What is going on here? There is no other way to describe this other than a purely destructive culture. In that same article about wood business, the traders talk about how they buy jeeps and build houses from the proceeds of the business. The wood ‘venture capitalists’ spend at least N3m on each expedition. The business is profitable. So why can they not secure their own future by reinvesting just a small part of their proceeds in planting trees to ensure, if not them, their kids have something to make money off in future?
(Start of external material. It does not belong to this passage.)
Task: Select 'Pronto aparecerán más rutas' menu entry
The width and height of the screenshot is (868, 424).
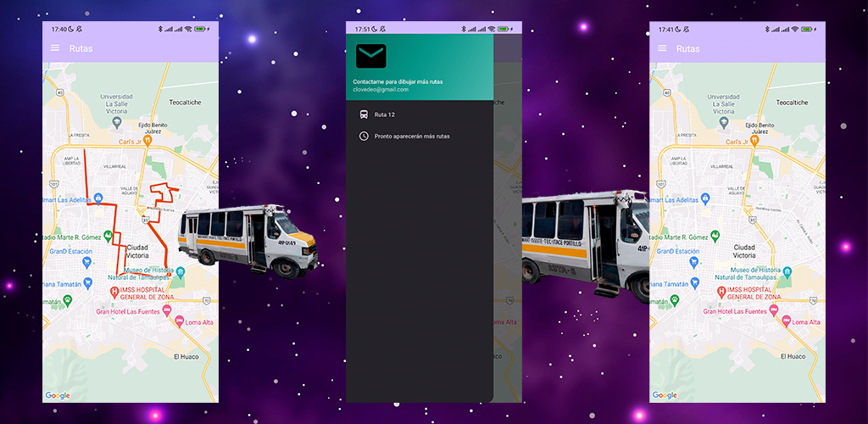Action: (x=412, y=136)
In the article about yams, the farmers talk about making money from a good harvest and then using the proceeds to go on pilgrimage to Mecca. So why on earth are they replanting the worst of their yams? In both cases, their businesses are literally dying before their very eyes and they are seemingly incapable of breaking out of a clearly destructive pattern?
Why?
The oyinbo man planted trees many decades ago. You know he planted them. You are cutting them down. You know the oyinbo man has left. The trees you are cutting down are providing you with enough money to buy a jeep. Do you not want more jeeps? Or do you not want something for your children to cut down? Yet you cut them down without replacing them and then spend the money killing yourself with enjoyment?
Why?
As I wrote in my last piece in The Guardian, we urgently need social scientists in policy making in Nigeria. It is impossible for a country to make much progress under these conditions. Are we going to sit around waiting for the EU to throw some money at tree planting to replace the forests that we have turned to jeeps? Tree planting is surely not that hard — I see them planting them every time here. You stick them in the ground and allow nature do the rest.
A lot of the problems afflicting Nigeria today are in the head. Yes, Nigerian leadership has been and is currently hopeless. But there is a problem here that can only be fixed by getting inside the heads of Nigerians and zapping these destructive neurons.